More than 4000 fish were counted (including approximately 300 American eels (Anguilla rostrata), 1000 one-year-old salmon (Salmo salar), 150 two-year-old salmon, 24 small-mouth bass (Micropterus dolmieui) and 24 suckers (Catostomus commersonii), in addition to minnows (specific species unidentified), small gaspereau (Alosa pseudoharengus), brook trout (Salvelinus fontinalis), freshwater mussels (specific species unidentified), and a snapping turtle (Chelydra serpentina). “Probably more salmon than you’d see in the wild in your entire life.” (HEBDA, 2002).

It is interesting to note that when inspection officers from the Nova Scotia Department of Environment and Labour (NSDOEL) arrived (July 12-13) to investigate the potential source and cause of the fish kill, they only tested for dissolved oxygen.
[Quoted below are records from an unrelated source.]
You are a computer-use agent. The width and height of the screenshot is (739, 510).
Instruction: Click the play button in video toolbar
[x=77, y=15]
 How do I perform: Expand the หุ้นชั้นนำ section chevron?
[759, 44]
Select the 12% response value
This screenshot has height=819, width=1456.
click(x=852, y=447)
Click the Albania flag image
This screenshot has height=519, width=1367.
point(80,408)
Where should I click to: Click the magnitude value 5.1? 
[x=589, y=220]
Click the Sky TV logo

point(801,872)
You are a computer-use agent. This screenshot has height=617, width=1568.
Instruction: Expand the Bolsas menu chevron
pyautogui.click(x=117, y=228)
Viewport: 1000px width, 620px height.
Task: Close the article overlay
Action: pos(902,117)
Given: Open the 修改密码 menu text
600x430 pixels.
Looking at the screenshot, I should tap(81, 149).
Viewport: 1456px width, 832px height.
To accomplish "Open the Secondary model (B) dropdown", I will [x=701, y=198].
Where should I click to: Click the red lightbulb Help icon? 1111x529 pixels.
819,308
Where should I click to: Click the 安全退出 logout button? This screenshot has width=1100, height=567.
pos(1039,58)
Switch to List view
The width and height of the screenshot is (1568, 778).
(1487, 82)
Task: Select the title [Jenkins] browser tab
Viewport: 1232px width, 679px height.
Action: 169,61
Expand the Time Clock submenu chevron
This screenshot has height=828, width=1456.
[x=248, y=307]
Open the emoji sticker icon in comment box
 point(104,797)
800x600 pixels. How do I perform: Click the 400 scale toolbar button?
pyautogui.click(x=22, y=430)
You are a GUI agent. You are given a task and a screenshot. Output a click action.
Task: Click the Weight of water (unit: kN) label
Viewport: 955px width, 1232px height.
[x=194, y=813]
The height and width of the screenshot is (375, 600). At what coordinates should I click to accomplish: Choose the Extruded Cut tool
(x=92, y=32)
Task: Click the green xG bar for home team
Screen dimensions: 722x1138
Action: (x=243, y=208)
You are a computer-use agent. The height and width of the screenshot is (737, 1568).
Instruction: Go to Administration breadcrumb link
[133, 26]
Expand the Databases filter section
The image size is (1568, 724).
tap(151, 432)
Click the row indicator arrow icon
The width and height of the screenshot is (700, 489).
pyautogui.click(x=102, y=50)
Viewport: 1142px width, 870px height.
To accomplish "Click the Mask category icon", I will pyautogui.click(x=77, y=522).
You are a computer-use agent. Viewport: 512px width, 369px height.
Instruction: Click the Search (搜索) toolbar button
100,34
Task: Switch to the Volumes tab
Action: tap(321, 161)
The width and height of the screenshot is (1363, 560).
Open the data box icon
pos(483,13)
This parameter was technically irrelevant in this case, as dissolved oxygen levels remained good throughout the impacted and unimpacted sections of the LSR. Had they monitored different and more relevant variables, the cause and source of the contaminants might have been determined much sooner.

Although it is hard to know what the longer-term impacts might be, the owner of the property where the acidic contaminant plume flowed from was required to contract a consultant to detect effects in the aquatic environment of the LSR by monitoring, among other parameters, aquatic invertebrates and fish. The executive summary of the consultants’ final report states that “Effects due to the accidental flush of acidified water were not detected.” (Jacques Whitford, 2004, p. iii). Their sampling regime was initiated ten months after the event. This report makes no mention of the effects being short- or long-term. It is also questionable to compare upstream and downstream impacts ten months after the event. Invertebrate sampling, undertaken in May, August and October of the following year, indicate that “the invertebrate habitat is available and populations are thriving within the sampled sections of the LSR.” (Jacques Whitford, 2004, p.17). Electrofishing results, undertaken one year later, at both upstream and downstream sites of the entrance point of the contaminant were inconclusive and it was not apparent that “fish numbers varied in the LSR due to the accidental, one-time discharge…” (Jacques Whitford, 2004, p.20).

It remains to be seen if there are longer-term impacts from the discharge of acid drainage into the LSR. This event can serve as a reminder of the significant potential of acid drainage to cause severe impacts on freshwater ecosystems. There remains a need for a more comprehensive, multi-jurisdictional response plan for such an event. Although a Regional Environmental Emergencies Team (REET) team was convened by Environment Canada, the response was slow and the impacts continued days after the outlet flowed into the LSR. This event may serve as a useful case to improve upon future management and emergency responses to environmental emergencies.